ASSIGNMENT
If a line of the records holds the word "Instagram", copy it out.
### DATASET RECORDS
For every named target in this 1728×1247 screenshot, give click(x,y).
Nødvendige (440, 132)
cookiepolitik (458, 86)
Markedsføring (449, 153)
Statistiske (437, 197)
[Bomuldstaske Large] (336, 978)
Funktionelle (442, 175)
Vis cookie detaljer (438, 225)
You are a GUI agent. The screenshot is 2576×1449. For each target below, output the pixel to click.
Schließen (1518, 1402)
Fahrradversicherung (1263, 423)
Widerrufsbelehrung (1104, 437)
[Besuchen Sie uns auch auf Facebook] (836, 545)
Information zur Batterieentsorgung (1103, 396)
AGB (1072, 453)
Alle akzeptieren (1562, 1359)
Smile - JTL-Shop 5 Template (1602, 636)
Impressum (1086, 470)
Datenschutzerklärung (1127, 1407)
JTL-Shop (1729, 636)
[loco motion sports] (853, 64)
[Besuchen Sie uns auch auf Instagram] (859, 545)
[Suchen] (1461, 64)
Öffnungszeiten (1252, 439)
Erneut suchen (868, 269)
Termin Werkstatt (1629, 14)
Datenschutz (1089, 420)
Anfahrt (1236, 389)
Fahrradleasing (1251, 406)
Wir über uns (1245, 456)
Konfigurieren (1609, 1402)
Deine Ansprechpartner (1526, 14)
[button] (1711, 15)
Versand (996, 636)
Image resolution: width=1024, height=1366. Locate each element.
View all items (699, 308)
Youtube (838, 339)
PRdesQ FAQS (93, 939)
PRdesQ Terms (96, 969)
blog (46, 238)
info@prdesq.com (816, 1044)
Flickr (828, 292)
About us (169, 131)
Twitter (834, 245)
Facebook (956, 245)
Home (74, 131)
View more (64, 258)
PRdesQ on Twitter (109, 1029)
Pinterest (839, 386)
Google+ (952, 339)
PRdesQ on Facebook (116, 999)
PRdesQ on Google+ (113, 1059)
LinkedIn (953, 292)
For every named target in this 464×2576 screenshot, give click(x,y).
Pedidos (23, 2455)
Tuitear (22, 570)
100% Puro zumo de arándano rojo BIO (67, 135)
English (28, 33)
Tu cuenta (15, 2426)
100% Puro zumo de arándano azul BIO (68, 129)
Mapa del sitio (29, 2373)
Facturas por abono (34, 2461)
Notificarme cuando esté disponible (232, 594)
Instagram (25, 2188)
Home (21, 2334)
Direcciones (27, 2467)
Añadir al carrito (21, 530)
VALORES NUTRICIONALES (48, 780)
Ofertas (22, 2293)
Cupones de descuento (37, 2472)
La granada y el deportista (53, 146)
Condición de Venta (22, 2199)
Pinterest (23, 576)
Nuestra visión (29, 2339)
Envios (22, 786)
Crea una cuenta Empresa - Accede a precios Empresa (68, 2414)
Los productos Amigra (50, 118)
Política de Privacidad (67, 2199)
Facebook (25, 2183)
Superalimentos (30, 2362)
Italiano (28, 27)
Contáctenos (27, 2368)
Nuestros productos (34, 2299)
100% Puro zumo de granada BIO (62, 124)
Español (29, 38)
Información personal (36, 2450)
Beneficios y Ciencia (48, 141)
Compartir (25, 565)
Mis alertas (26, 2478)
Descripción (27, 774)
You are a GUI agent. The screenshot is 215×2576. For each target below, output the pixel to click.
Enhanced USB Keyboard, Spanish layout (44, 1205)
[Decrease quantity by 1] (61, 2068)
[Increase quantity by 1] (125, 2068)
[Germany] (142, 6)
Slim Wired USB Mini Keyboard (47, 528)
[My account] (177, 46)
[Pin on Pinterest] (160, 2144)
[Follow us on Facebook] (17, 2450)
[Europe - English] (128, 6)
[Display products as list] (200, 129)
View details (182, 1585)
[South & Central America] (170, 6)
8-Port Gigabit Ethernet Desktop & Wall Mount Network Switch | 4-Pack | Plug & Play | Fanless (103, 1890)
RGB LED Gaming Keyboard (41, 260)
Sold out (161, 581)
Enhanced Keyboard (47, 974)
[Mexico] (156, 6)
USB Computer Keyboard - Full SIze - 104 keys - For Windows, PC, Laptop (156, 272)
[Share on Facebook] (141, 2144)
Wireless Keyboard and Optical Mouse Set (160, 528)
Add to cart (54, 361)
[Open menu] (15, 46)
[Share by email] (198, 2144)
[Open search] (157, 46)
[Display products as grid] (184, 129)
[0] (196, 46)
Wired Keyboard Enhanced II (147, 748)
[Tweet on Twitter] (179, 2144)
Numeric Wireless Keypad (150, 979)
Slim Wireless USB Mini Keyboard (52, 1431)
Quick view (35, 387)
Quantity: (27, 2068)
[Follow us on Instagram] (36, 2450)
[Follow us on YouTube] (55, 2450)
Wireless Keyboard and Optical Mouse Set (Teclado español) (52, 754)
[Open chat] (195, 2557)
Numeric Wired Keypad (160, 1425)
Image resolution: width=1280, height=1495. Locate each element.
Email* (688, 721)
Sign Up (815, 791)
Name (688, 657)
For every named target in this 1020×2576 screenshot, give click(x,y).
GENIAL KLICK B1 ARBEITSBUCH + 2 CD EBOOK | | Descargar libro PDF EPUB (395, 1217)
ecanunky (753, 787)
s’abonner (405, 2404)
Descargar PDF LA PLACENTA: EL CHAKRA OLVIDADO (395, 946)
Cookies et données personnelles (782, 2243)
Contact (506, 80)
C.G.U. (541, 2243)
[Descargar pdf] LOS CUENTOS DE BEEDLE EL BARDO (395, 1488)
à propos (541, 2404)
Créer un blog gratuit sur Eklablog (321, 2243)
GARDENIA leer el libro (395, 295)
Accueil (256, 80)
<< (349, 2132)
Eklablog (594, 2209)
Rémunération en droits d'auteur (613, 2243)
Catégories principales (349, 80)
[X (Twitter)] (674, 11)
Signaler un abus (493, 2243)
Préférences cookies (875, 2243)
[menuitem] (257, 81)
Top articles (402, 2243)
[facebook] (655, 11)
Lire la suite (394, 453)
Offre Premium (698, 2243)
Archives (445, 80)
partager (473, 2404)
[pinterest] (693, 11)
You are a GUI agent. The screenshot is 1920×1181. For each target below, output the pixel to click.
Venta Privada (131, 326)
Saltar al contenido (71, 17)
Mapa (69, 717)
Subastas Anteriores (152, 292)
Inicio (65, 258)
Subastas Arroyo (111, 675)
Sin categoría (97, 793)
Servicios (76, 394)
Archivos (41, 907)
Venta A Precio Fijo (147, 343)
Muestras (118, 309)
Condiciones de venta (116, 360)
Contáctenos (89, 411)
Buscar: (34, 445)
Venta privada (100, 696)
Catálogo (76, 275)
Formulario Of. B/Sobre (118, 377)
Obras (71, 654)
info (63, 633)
######
TASK OUTPUT
[Besuchen Sie uns auch auf Instagram] (859, 545)
Instagram (25, 2188)
[Follow us on Instagram] (36, 2450)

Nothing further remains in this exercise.